**What is expected**: Could you print every record below exactly as written?

**Supplied entries**:
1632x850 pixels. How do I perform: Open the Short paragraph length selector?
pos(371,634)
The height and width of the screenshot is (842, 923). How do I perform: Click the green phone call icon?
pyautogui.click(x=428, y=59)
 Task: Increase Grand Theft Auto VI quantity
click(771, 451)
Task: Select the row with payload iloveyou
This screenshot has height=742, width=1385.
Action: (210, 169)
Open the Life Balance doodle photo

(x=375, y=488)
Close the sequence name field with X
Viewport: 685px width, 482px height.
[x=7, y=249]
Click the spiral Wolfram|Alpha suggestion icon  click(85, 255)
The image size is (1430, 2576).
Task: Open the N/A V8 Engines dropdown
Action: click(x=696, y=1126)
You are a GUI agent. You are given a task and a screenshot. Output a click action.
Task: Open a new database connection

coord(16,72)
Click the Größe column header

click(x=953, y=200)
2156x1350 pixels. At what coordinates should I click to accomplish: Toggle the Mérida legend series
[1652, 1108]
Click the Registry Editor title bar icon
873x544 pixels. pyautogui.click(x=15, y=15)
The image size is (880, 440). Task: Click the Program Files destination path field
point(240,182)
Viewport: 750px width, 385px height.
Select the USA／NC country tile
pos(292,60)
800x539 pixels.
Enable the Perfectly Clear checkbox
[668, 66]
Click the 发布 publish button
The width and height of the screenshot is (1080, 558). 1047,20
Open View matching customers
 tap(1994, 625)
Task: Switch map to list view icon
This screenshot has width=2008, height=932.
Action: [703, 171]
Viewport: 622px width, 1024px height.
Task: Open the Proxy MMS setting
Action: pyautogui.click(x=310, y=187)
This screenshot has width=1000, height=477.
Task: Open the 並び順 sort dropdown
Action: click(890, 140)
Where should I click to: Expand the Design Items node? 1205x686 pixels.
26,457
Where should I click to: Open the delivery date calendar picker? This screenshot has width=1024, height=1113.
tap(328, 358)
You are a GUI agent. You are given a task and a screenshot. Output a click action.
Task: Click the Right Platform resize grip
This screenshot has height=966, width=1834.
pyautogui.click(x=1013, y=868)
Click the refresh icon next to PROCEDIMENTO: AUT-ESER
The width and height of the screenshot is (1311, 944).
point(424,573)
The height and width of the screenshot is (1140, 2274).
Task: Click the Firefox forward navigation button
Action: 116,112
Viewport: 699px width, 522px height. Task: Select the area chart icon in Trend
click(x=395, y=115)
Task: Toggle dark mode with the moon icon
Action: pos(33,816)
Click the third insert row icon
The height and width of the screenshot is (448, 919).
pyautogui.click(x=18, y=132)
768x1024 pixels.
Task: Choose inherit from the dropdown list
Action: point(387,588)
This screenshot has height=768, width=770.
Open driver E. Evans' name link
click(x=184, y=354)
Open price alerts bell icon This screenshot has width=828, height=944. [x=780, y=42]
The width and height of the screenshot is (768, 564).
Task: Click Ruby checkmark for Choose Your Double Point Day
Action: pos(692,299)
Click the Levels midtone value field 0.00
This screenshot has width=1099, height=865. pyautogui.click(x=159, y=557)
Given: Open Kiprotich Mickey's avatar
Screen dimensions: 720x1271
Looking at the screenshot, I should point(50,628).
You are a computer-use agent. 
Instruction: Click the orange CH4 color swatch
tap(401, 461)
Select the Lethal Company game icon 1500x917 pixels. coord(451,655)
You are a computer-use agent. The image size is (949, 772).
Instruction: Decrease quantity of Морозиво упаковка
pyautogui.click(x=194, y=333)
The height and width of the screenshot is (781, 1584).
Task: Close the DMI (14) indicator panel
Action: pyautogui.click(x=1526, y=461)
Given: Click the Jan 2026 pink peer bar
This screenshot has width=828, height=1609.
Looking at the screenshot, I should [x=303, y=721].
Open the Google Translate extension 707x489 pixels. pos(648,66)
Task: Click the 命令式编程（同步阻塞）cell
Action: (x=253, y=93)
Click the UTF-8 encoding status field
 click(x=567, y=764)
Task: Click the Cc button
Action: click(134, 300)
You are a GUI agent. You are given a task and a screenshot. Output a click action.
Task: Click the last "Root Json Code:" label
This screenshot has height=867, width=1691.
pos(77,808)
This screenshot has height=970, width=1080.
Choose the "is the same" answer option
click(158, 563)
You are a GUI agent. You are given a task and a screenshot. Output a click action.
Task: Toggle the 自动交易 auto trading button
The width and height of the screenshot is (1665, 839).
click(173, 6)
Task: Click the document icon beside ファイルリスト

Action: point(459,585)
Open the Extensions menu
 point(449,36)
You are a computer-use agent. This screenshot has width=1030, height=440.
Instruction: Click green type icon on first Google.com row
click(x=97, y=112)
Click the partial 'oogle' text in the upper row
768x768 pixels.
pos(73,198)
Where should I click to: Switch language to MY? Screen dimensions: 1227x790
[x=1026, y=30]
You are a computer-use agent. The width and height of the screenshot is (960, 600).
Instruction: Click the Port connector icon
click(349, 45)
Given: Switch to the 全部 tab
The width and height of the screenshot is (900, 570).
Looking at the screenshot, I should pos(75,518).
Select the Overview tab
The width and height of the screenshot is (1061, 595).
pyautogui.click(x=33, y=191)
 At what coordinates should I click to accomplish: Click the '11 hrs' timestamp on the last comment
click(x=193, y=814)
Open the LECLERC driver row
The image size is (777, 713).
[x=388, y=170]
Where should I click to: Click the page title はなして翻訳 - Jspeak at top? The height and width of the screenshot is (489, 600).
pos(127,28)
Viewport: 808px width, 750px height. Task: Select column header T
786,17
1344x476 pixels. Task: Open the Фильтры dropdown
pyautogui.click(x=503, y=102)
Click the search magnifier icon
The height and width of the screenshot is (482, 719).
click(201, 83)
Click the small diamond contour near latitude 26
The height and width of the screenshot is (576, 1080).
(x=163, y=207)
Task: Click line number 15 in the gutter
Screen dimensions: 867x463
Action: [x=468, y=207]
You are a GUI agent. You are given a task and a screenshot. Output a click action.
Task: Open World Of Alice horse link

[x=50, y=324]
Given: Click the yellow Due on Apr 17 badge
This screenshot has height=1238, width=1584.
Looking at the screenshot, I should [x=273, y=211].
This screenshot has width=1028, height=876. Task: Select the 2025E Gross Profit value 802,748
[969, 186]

**Result of the exercise**:
1632x850 pixels. How do I perform: Open the Short paragraph length selector?
pos(371,634)
The height and width of the screenshot is (842, 923). How do I perform: Click the green phone call icon?
pyautogui.click(x=428, y=59)
 Task: Increase Grand Theft Auto VI quantity
click(771, 451)
Task: Select the row with payload iloveyou
This screenshot has height=742, width=1385.
Action: (210, 169)
Open the Life Balance doodle photo

(x=375, y=488)
Close the sequence name field with X
Viewport: 685px width, 482px height.
[x=7, y=249]
Click the spiral Wolfram|Alpha suggestion icon  click(85, 255)
The image size is (1430, 2576).
Task: Open the N/A V8 Engines dropdown
Action: click(x=696, y=1126)
You are a GUI agent. You are given a task and a screenshot. Output a click action.
Task: Open a new database connection

coord(16,72)
Click the Größe column header

click(x=953, y=200)
2156x1350 pixels. At what coordinates should I click to accomplish: Toggle the Mérida legend series
[1652, 1108]
Click the Registry Editor title bar icon
873x544 pixels. pyautogui.click(x=15, y=15)
The image size is (880, 440). Task: Click the Program Files destination path field
point(240,182)
Viewport: 750px width, 385px height.
Select the USA／NC country tile
pos(292,60)
800x539 pixels.
Enable the Perfectly Clear checkbox
[668, 66]
Click the 发布 publish button
The width and height of the screenshot is (1080, 558). 1047,20
Open View matching customers
 tap(1994, 625)
Task: Switch map to list view icon
This screenshot has width=2008, height=932.
Action: [703, 171]
Viewport: 622px width, 1024px height.
Task: Open the Proxy MMS setting
Action: pyautogui.click(x=310, y=187)
This screenshot has width=1000, height=477.
Task: Open the 並び順 sort dropdown
Action: click(890, 140)
Where should I click to: Expand the Design Items node? 1205x686 pixels.
26,457
Where should I click to: Open the delivery date calendar picker? This screenshot has width=1024, height=1113.
tap(328, 358)
You are a GUI agent. You are given a task and a screenshot. Output a click action.
Task: Click the Right Platform resize grip
This screenshot has height=966, width=1834.
pyautogui.click(x=1013, y=868)
Click the refresh icon next to PROCEDIMENTO: AUT-ESER
The width and height of the screenshot is (1311, 944).
point(424,573)
The height and width of the screenshot is (1140, 2274).
Task: Click the Firefox forward navigation button
Action: 116,112
Viewport: 699px width, 522px height. Task: Select the area chart icon in Trend
click(x=395, y=115)
Task: Toggle dark mode with the moon icon
Action: pos(33,816)
Click the third insert row icon
The height and width of the screenshot is (448, 919).
pyautogui.click(x=18, y=132)
768x1024 pixels.
Task: Choose inherit from the dropdown list
Action: point(387,588)
This screenshot has height=768, width=770.
Open driver E. Evans' name link
click(x=184, y=354)
Open price alerts bell icon This screenshot has width=828, height=944. [x=780, y=42]
The width and height of the screenshot is (768, 564).
Task: Click Ruby checkmark for Choose Your Double Point Day
Action: pos(692,299)
Click the Levels midtone value field 0.00
This screenshot has width=1099, height=865. pyautogui.click(x=159, y=557)
Given: Open Kiprotich Mickey's avatar
Screen dimensions: 720x1271
Looking at the screenshot, I should point(50,628).
You are a computer-use agent. 
Instruction: Click the orange CH4 color swatch
tap(401, 461)
Select the Lethal Company game icon 1500x917 pixels. coord(451,655)
You are a computer-use agent. The image size is (949, 772).
Instruction: Decrease quantity of Морозиво упаковка
pyautogui.click(x=194, y=333)
The height and width of the screenshot is (781, 1584).
Task: Close the DMI (14) indicator panel
Action: pyautogui.click(x=1526, y=461)
Given: Click the Jan 2026 pink peer bar
This screenshot has width=828, height=1609.
Looking at the screenshot, I should [x=303, y=721].
Open the Google Translate extension 707x489 pixels. pos(648,66)
Task: Click the 命令式编程（同步阻塞）cell
Action: (x=253, y=93)
Click the UTF-8 encoding status field
 click(x=567, y=764)
Task: Click the Cc button
Action: click(134, 300)
You are a GUI agent. You are given a task and a screenshot. Output a click action.
Task: Click the last "Root Json Code:" label
This screenshot has height=867, width=1691.
pos(77,808)
This screenshot has height=970, width=1080.
Choose the "is the same" answer option
click(158, 563)
You are a GUI agent. You are given a task and a screenshot. Output a click action.
Task: Toggle the 自动交易 auto trading button
The width and height of the screenshot is (1665, 839).
click(173, 6)
Task: Click the document icon beside ファイルリスト

Action: point(459,585)
Open the Extensions menu
 point(449,36)
You are a computer-use agent. This screenshot has width=1030, height=440.
Instruction: Click green type icon on first Google.com row
click(x=97, y=112)
Click the partial 'oogle' text in the upper row
768x768 pixels.
pos(73,198)
Where should I click to: Switch language to MY? Screen dimensions: 1227x790
[x=1026, y=30]
You are a computer-use agent. The width and height of the screenshot is (960, 600).
Instruction: Click the Port connector icon
click(349, 45)
Given: Switch to the 全部 tab
The width and height of the screenshot is (900, 570).
Looking at the screenshot, I should pos(75,518).
Select the Overview tab
The width and height of the screenshot is (1061, 595).
pyautogui.click(x=33, y=191)
 At what coordinates should I click to accomplish: Click the '11 hrs' timestamp on the last comment
click(x=193, y=814)
Open the LECLERC driver row
The image size is (777, 713).
[x=388, y=170]
Where should I click to: Click the page title はなして翻訳 - Jspeak at top? The height and width of the screenshot is (489, 600).
pos(127,28)
Viewport: 808px width, 750px height. Task: Select column header T
786,17
1344x476 pixels. Task: Open the Фильтры dropdown
pyautogui.click(x=503, y=102)
Click the search magnifier icon
The height and width of the screenshot is (482, 719).
click(201, 83)
Click the small diamond contour near latitude 26
The height and width of the screenshot is (576, 1080).
(x=163, y=207)
Task: Click line number 15 in the gutter
Screen dimensions: 867x463
Action: [x=468, y=207]
You are a GUI agent. You are given a task and a screenshot. Output a click action.
Task: Open World Of Alice horse link

[x=50, y=324]
Given: Click the yellow Due on Apr 17 badge
This screenshot has height=1238, width=1584.
Looking at the screenshot, I should [x=273, y=211].
This screenshot has width=1028, height=876. Task: Select the 2025E Gross Profit value 802,748
[969, 186]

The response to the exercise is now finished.